◆ **Exercise objective**
Transcribe exactly everything in the data below from the line containing "Instruction: Select the 'mat ngoai 4' label" down to the line containing "Select the 备注 remarks cell", both lines included and nothing further.

+ + + + + + +

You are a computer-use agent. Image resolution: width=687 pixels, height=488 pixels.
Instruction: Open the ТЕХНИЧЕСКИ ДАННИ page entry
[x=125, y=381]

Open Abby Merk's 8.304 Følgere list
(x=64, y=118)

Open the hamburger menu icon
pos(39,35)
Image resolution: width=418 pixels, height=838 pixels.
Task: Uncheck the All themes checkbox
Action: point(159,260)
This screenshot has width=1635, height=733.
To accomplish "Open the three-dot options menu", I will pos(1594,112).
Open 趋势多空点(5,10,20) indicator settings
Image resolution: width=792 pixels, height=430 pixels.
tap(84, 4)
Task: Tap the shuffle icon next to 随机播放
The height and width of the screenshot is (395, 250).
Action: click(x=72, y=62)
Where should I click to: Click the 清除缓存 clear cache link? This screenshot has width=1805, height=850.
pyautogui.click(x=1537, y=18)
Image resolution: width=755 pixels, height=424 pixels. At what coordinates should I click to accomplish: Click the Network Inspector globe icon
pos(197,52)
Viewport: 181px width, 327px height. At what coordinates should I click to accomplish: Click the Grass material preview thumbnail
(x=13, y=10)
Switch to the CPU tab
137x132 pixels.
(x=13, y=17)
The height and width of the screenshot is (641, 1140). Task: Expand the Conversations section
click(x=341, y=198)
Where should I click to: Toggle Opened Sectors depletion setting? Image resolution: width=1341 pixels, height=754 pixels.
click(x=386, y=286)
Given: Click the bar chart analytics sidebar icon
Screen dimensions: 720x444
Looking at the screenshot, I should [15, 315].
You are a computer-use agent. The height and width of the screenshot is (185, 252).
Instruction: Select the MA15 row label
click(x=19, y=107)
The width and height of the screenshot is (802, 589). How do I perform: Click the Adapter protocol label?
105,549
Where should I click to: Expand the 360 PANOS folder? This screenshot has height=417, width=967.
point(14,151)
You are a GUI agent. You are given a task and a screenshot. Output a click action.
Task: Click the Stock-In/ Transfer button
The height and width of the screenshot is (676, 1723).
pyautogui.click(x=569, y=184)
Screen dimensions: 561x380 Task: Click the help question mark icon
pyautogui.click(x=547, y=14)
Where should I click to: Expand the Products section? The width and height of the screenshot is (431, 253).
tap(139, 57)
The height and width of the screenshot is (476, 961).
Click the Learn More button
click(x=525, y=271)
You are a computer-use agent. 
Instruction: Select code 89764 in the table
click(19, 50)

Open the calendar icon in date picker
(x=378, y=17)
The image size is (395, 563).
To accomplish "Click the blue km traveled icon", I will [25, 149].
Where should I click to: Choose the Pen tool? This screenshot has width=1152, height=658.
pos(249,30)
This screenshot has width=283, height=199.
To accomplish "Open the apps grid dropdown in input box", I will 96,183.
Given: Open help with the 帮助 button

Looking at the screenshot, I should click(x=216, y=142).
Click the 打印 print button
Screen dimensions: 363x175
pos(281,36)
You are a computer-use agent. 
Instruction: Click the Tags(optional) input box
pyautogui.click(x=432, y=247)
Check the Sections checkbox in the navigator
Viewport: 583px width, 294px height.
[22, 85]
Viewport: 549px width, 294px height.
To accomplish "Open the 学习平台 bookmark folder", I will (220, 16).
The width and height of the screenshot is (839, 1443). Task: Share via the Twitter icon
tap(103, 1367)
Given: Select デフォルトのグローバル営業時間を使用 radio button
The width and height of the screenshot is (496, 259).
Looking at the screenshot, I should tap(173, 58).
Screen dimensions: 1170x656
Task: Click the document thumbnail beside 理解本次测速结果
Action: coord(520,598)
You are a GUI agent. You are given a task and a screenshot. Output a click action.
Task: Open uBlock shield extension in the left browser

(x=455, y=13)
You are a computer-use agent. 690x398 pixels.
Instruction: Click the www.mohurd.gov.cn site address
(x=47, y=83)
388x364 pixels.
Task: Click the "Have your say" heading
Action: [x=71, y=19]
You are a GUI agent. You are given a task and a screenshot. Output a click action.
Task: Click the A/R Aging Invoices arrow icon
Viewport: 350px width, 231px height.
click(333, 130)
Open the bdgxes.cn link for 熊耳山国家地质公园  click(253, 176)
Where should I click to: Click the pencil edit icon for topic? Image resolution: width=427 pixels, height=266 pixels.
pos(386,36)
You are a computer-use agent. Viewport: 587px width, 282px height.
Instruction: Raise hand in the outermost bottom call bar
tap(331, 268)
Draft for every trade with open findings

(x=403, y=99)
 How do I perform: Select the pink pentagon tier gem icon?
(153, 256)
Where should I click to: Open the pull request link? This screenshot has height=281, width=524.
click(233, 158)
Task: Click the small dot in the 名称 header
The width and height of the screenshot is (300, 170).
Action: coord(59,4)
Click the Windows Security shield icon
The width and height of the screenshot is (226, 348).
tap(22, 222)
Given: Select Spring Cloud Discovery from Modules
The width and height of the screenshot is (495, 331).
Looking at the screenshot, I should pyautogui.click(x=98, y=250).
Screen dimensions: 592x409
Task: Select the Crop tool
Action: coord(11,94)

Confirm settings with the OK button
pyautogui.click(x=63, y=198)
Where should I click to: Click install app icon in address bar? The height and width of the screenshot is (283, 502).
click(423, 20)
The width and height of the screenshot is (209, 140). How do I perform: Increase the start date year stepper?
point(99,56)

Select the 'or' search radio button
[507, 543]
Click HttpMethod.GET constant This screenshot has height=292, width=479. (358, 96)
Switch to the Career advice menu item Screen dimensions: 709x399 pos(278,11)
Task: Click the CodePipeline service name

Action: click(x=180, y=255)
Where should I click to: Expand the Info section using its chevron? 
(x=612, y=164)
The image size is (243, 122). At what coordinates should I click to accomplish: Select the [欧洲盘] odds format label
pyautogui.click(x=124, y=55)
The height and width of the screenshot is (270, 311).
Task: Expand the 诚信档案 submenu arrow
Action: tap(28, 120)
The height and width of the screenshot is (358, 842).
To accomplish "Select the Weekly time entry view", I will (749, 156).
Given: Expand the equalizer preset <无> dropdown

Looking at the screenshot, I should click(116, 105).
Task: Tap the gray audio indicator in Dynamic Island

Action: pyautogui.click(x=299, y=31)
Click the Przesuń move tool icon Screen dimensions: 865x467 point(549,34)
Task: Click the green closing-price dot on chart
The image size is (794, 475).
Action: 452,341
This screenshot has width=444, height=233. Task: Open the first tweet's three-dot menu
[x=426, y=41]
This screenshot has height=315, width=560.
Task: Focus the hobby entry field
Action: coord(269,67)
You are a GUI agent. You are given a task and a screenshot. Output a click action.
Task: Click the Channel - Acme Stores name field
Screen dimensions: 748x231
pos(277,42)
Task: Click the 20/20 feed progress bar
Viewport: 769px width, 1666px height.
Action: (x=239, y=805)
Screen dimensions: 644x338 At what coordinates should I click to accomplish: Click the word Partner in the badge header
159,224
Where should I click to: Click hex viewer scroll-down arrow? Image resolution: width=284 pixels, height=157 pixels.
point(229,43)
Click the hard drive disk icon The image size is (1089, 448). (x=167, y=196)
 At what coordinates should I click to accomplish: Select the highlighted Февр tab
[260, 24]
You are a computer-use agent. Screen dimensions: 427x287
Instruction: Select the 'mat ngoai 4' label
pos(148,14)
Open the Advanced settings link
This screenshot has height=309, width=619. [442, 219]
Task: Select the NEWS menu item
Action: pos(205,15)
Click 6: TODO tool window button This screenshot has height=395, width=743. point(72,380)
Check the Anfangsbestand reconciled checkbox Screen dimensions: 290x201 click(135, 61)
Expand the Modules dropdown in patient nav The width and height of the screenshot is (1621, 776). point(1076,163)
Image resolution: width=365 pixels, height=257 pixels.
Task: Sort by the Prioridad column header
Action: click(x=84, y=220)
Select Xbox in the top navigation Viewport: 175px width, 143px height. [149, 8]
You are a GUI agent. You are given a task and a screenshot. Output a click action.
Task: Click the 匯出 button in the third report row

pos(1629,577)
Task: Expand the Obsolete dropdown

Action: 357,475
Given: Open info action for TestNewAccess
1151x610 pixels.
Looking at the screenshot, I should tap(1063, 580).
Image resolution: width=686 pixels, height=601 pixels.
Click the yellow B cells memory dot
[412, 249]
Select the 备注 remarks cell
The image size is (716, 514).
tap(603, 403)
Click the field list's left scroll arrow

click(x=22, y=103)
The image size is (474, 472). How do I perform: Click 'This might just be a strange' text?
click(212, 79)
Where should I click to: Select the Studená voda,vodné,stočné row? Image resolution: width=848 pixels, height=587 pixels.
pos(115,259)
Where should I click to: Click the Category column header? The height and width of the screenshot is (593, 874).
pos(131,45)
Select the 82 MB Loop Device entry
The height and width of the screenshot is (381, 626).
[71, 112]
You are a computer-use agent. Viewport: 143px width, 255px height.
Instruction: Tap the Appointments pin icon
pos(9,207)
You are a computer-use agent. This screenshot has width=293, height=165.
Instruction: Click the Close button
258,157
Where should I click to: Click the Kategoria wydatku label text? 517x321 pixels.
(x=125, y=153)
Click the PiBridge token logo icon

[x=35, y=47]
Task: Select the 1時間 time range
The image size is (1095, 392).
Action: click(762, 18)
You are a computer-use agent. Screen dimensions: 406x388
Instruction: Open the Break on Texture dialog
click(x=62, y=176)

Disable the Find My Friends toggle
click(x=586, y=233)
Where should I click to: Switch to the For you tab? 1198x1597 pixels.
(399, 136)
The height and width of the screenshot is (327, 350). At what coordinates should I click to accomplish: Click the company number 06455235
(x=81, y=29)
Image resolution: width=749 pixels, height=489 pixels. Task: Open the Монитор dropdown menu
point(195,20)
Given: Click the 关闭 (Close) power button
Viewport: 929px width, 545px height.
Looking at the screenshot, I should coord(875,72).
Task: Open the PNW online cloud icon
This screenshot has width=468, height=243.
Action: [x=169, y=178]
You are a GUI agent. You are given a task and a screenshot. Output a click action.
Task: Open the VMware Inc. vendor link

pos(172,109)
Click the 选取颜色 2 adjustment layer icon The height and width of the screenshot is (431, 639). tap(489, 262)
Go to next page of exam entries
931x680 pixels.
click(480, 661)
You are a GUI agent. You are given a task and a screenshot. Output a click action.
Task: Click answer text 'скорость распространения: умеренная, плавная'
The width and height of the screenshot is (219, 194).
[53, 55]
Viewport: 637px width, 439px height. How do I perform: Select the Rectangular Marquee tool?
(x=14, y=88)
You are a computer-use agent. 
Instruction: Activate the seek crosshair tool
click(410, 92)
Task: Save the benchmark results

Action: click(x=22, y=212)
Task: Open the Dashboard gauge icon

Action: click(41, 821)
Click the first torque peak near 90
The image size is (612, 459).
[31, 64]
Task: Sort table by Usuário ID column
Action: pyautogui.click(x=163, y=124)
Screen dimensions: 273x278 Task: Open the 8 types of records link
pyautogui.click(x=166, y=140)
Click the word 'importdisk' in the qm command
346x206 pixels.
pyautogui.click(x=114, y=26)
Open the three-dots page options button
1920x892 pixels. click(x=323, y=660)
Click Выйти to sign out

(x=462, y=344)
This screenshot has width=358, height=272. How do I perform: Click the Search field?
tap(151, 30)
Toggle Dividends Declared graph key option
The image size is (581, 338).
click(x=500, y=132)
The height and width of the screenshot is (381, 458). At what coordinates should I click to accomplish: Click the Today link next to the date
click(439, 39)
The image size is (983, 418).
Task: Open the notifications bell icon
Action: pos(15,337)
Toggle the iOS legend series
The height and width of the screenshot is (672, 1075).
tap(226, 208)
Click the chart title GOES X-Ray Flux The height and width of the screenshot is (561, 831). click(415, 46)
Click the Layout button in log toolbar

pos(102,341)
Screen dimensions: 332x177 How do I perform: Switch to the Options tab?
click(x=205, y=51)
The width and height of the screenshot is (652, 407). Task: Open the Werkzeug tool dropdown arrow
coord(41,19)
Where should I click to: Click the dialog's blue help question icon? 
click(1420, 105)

+ + + + + + +

◆ **Exercise solution**
Instruction: Select the 'mat ngoai 4' label
pos(148,14)
Open the Advanced settings link
This screenshot has height=309, width=619. [442, 219]
Task: Select the NEWS menu item
Action: pos(205,15)
Click 6: TODO tool window button This screenshot has height=395, width=743. point(72,380)
Check the Anfangsbestand reconciled checkbox Screen dimensions: 290x201 click(135, 61)
Expand the Modules dropdown in patient nav The width and height of the screenshot is (1621, 776). point(1076,163)
Image resolution: width=365 pixels, height=257 pixels.
Task: Sort by the Prioridad column header
Action: click(x=84, y=220)
Select Xbox in the top navigation Viewport: 175px width, 143px height. [149, 8]
You are a GUI agent. You are given a task and a screenshot. Output a click action.
Task: Click the 匯出 button in the third report row

pos(1629,577)
Task: Expand the Obsolete dropdown

Action: 357,475
Given: Open info action for TestNewAccess
1151x610 pixels.
Looking at the screenshot, I should tap(1063, 580).
Image resolution: width=686 pixels, height=601 pixels.
Click the yellow B cells memory dot
[412, 249]
Select the 备注 remarks cell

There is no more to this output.